また、検索条件決定部544は、1ストロークごとのアノテーションについての自動更新通知機能を効率的に果たすための機構を有している。たとえば、クライアントシステム100(更新情報通知部502)からアノテーションが追加されたり変更されたりしたことを示す更新情報(図10に示す1つのID分のデータ)を受け取り、アノテーションDB216に保存する更新情報格納制御部582を有する。その保存領域は、文書ビューア102側で保存ボタン116が押下されたときに使用される通常の保存領域ではなく、自動更新通知機能用の専用の格納領域とする。データ構造は、通常の保存指令を受けたときと同じ構造(図11や図13など)でよい。
更新情報格納制御部582は、格納領域のサイズを予め定めておき、規定容量を超えるようになったときには、古いデータから順次更新(上書き)して繰り返し使用するようにする。容量バランスを考慮しつつ、一定範囲内で、常に最新のアノテーションの情報を保存するためである。

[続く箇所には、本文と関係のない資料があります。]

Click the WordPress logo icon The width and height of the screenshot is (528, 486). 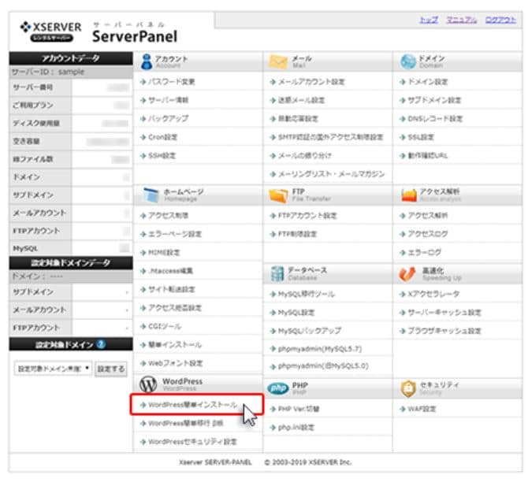click(x=147, y=384)
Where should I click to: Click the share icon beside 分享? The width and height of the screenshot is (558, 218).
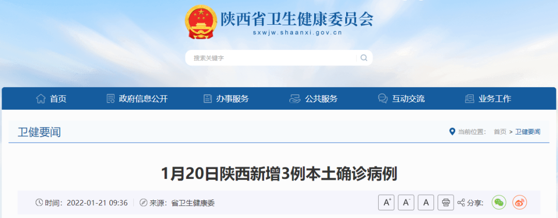pyautogui.click(x=461, y=203)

また、検索条件決定部544は、他の端末であって現在セッションが存在するすべてのクライアントシステム100の更新メッセージ通報部504に、追加・変更のアノテーションのあった文書ID、ユーザID(ユーザ名)、および追加・変更されたアノテーションIDを示す更新通知情報を送信する更新通知情報送信部584を有する。
検索要求指定部500(特に更新情報通知部502および更新メッセージ通報部504)と検索条件決定部544(特に更新情報格納制御部582および更新通知情報送信部584)とで、更新情報通報制御部が構成される。

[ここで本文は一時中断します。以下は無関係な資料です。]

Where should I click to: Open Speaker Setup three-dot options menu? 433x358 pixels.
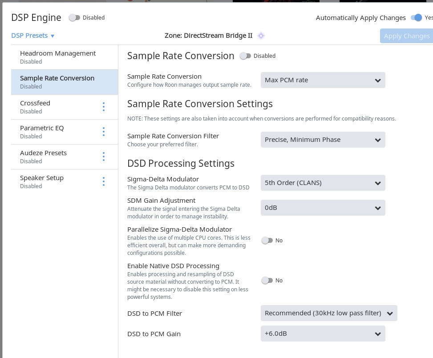coord(104,181)
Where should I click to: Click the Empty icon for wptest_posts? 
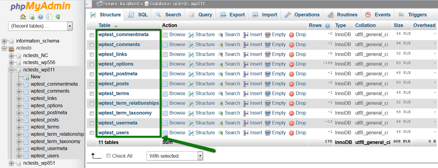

なお、更新通知情報送信部584は、「現在セッションが存在するすべてのクライアントシステム100」ではなく、追加・変更されたアノテーションに設定されている公開属性を参照して、公開が許可されているもしくはされ得る(公開属性=Protect)ユーザが使用しているであろうクライアントシステム100に対してのみ、更新通知情報を送信するのが好ましい。
このとき、更新通知情報送信部584は、更新通知情報を送信した端末から前記更新通知情報に含まれているアノテーションIDの通知を受けるためのフラグを立てておく。また、公開属性を考慮することなく、現在セッションが存在する全てのクライアントシステム100」に更新通知情報を送信する場合には、そのことも対応付けて記憶しておく。そして、アノテーションIDの通知が所定時間内になければ、アノテーションの更新要求を拒否する。

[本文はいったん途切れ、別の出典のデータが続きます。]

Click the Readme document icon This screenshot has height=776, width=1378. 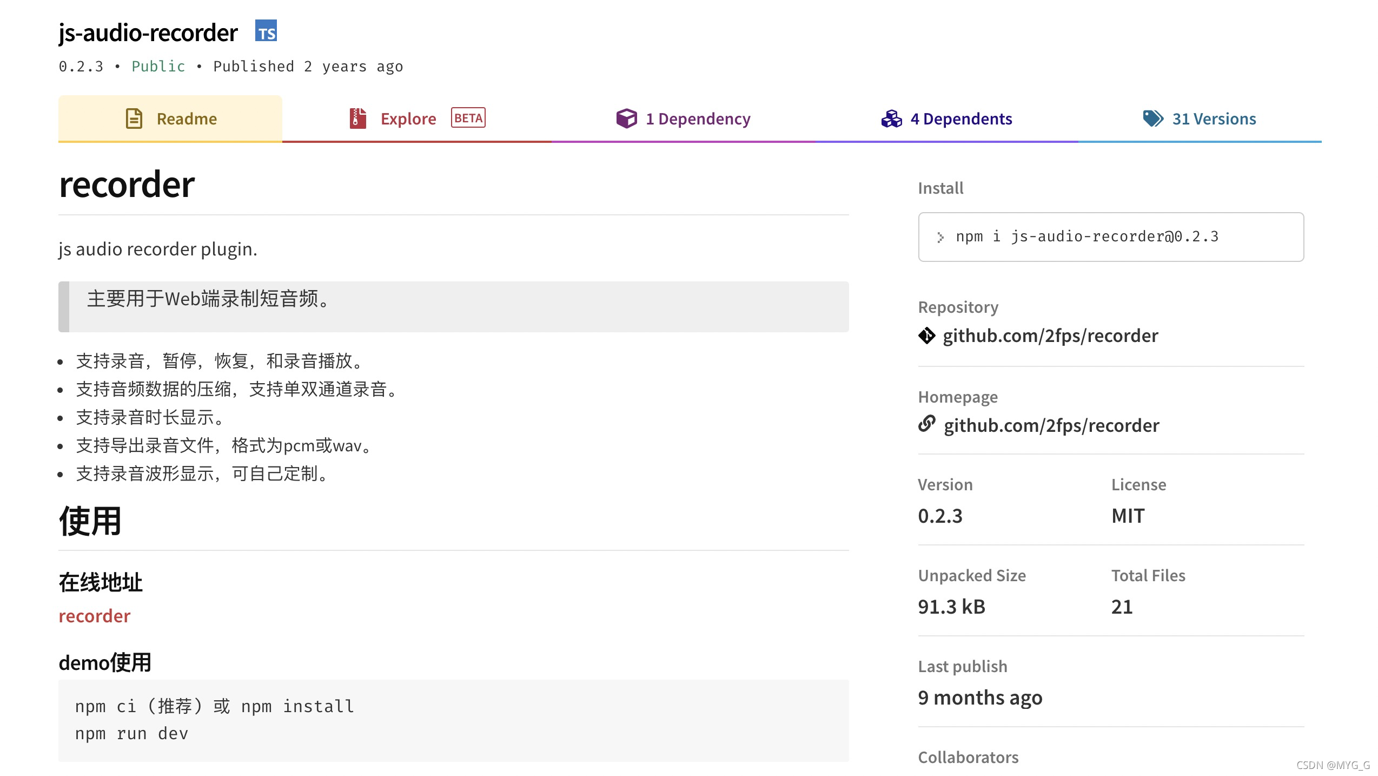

このような処理とするのは、クライアントシステム100側にてアノテーションIDを付与するケースもあり、この場合、ストロークごとのアノテーションの通知や保存ボタン116の押下があったときに通知されるアノテーションIDと自動更新通知機能のために通知されるアノテーションIDとを峻別するためである。また、公開属性の判定を1回で済ますためである。なお、クライアントシステム100からアノテーションIDを受け取ったときに、ID番号のみで、図10に示したような矩形情報やアノテーション属性あるいはアノテーション内容などの他のデータ(アノテーションの実体)が添付されていない場合には、自動更新通知機能のための通知であると判定するようにしてもよい。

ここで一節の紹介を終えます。